* _Task to complete_
Out of the data below, copy every line with the string "profile".

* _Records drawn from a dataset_

============================================================

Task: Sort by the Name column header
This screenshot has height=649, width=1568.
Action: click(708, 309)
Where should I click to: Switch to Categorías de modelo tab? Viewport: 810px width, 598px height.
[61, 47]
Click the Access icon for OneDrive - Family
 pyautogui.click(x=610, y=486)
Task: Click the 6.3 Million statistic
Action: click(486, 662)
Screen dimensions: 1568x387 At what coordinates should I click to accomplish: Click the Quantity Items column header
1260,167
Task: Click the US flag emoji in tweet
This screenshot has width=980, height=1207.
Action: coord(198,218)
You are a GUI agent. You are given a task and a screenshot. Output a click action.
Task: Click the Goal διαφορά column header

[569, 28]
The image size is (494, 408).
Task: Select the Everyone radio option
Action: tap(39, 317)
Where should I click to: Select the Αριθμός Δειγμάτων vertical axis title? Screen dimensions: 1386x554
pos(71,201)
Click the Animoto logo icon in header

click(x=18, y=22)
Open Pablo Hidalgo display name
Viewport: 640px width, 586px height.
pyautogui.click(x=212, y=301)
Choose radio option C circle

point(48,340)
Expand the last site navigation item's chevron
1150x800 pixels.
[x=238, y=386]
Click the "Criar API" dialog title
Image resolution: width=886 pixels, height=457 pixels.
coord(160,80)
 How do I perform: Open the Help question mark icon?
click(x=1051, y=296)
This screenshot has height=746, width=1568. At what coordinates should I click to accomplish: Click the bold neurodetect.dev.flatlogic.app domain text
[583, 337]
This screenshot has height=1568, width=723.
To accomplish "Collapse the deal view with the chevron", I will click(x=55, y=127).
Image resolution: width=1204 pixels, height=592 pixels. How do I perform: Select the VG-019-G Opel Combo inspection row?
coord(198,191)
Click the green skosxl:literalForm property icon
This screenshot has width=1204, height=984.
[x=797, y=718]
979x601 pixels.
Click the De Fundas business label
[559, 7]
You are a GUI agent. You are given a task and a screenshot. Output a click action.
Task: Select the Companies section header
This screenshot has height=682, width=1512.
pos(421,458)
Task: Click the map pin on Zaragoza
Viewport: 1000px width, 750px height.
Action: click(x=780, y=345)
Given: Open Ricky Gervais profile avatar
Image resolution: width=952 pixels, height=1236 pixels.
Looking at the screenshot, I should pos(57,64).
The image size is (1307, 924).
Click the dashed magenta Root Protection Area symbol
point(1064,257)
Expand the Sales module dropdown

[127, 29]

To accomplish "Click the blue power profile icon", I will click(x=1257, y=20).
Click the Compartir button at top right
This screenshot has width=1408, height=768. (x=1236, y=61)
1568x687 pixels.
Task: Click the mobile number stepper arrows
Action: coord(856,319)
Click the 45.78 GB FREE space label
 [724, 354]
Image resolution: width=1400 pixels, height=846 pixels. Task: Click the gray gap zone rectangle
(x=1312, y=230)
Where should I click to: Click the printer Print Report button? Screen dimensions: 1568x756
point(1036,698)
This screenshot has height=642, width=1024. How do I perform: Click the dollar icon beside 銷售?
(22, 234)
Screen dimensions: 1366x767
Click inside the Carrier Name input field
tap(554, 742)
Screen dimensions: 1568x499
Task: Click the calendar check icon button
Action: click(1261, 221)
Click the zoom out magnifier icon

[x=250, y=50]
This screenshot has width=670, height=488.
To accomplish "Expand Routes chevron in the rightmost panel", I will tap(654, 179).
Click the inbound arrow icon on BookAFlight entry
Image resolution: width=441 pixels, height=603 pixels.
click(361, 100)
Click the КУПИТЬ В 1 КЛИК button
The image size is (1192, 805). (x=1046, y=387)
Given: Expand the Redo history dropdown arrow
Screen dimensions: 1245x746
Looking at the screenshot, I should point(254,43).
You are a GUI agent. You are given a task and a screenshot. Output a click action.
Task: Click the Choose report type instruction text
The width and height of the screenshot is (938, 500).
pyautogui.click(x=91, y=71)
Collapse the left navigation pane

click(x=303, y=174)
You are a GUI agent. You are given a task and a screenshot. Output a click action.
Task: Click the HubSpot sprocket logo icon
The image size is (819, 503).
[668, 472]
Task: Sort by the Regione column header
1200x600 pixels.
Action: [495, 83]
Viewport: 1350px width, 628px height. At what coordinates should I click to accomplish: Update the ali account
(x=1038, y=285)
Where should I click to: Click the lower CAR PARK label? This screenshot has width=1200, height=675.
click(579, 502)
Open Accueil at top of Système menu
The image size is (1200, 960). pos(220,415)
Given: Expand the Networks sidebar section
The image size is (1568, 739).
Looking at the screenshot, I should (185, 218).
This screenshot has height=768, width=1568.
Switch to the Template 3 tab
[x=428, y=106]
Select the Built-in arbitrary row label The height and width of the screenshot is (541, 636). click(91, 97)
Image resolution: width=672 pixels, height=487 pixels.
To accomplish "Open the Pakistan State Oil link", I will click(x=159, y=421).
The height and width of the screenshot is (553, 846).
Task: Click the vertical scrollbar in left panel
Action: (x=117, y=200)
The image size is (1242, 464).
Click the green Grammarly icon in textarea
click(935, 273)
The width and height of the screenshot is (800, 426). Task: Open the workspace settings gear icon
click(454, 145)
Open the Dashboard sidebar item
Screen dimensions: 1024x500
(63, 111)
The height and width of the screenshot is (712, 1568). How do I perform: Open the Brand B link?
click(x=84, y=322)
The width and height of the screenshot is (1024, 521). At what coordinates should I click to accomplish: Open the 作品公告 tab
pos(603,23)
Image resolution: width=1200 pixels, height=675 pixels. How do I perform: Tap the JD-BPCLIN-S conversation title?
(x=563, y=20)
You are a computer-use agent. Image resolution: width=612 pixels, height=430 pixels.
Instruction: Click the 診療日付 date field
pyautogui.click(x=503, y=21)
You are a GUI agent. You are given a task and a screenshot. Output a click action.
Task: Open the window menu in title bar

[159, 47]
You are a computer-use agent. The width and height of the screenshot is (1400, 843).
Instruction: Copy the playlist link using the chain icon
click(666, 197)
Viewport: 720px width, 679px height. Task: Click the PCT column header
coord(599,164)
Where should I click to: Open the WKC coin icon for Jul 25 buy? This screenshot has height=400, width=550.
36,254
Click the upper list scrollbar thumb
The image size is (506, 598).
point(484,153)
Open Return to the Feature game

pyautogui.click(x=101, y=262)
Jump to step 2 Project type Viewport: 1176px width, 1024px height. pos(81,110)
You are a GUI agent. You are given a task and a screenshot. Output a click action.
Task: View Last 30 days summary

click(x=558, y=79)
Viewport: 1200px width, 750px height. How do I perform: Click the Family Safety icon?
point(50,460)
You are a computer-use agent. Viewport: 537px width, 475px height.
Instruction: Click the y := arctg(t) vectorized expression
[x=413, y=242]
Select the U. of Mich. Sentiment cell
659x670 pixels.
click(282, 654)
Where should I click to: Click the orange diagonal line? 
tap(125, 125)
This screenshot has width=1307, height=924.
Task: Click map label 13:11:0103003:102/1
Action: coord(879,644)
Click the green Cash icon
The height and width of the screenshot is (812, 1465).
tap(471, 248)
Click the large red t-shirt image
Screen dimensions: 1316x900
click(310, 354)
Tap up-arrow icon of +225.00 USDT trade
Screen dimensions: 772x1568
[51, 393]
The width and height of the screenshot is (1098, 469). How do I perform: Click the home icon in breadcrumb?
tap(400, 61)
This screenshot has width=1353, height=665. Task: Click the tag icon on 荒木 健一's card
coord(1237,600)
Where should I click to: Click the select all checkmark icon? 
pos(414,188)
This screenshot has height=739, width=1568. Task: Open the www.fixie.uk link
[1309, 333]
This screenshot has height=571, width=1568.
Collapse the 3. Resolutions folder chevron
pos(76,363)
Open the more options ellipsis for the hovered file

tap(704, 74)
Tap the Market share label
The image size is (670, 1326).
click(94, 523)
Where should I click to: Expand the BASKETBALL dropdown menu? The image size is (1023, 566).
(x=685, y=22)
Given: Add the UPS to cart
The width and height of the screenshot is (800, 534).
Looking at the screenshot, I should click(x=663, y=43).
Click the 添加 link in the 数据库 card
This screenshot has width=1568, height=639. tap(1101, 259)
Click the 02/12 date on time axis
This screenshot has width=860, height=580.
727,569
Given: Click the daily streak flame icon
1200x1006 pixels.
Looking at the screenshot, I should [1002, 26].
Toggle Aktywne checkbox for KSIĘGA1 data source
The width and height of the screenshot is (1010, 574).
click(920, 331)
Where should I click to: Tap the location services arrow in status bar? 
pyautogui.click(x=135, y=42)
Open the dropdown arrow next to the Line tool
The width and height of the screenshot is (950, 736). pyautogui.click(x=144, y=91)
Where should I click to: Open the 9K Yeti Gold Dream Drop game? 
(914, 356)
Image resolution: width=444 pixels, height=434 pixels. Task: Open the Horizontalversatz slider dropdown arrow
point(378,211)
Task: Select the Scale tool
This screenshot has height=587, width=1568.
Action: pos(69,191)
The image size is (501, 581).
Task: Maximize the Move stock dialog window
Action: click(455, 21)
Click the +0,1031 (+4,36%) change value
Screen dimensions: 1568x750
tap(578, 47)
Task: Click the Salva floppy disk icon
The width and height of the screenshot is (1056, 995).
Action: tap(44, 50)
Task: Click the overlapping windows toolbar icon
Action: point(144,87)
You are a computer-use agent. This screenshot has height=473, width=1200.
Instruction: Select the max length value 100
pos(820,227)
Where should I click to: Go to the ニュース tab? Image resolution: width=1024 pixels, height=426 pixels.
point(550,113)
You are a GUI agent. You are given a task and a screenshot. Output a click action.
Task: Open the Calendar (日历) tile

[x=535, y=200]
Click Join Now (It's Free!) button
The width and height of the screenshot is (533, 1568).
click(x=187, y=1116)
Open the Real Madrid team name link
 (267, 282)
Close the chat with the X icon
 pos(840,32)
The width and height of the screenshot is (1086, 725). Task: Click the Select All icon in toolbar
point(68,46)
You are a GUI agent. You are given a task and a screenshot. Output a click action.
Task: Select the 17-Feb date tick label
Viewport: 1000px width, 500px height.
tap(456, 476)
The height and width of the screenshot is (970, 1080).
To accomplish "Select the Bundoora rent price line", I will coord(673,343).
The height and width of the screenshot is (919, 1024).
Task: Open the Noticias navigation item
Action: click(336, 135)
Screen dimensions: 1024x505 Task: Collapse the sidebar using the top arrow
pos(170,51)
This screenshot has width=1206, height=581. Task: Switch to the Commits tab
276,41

============================================================

* _Your solution_
Given: Open Ricky Gervais profile avatar
To accomplish "Click the blue power profile icon", I will click(x=1257, y=20).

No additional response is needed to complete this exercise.